No conforme con haber puesto en cuestión la instrucción del juez Llarena en la que se imputa a Puigdemont un delito de rebelión, la Audiencia Territorial de Schleswig-Holstein inflige otra humillación al Tribunal Supremo al pedirle información adicional sobre la acusación de malversación. El tribunal del Landalemán no puede actuar como si fuese una instancia de instrucción. Al hacerlo está vulnerando la naturaleza misma de la figura de la euroorden, instaurada como un primer paso a la unión judicial en la UE, en virtud de la confianza mutua entre los tribunales de los Estados miembros.

La instrucción de Llarena está perfectamente motivada y habrá de ser el propio TS el que determine durante el juicio si Puigdemont es o no culpable. Nunca puede serlo un tribunal regional alemán, cuyas decisiones parecen estar fundadas sólo en prejuicios de carácter político.
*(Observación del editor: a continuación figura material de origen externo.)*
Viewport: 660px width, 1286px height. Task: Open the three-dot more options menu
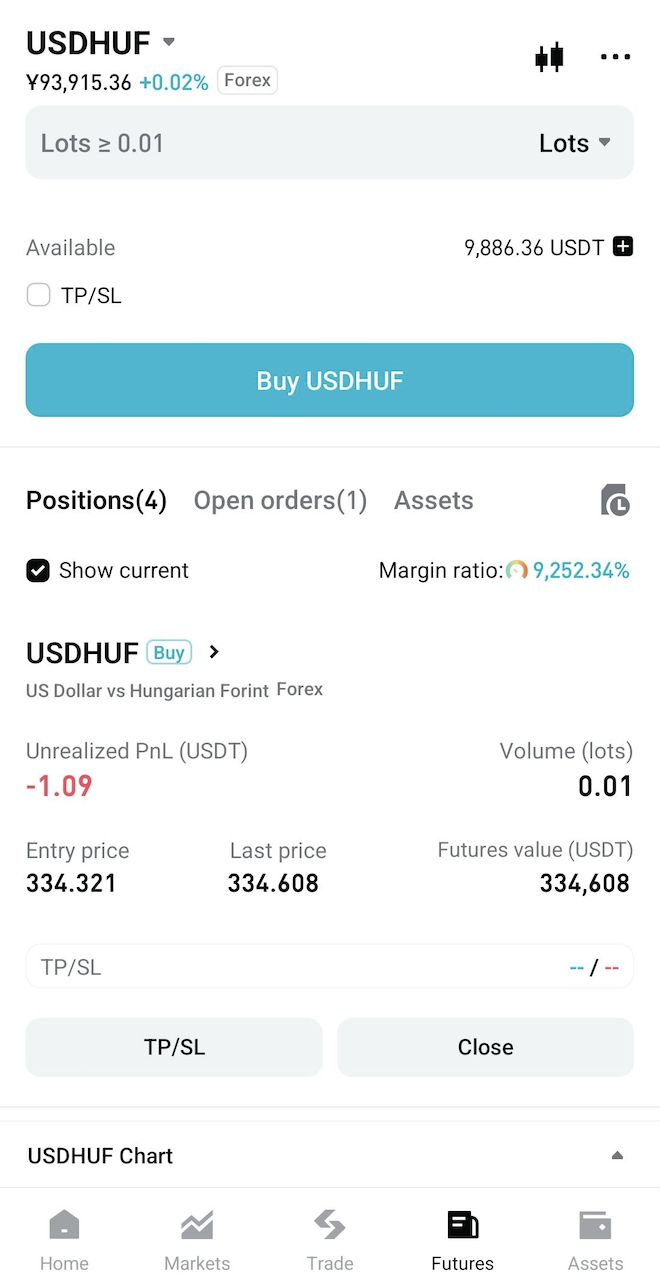point(615,57)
Es deseable que el Tribunal de Luxemburgo ponga cordura en este despropósito.

Cabe recibir con cierto alivio las disculpas del Ministerio de Justicia alemán, cuya titular, Katarina Barley, se disculpó por su prepotencia con el Gobierno de España, a la que había negado la condición de Estado de derecho. Lo cual prueba que, cuando el Gobierno activa la iniciativa exterior, obtiene frutos.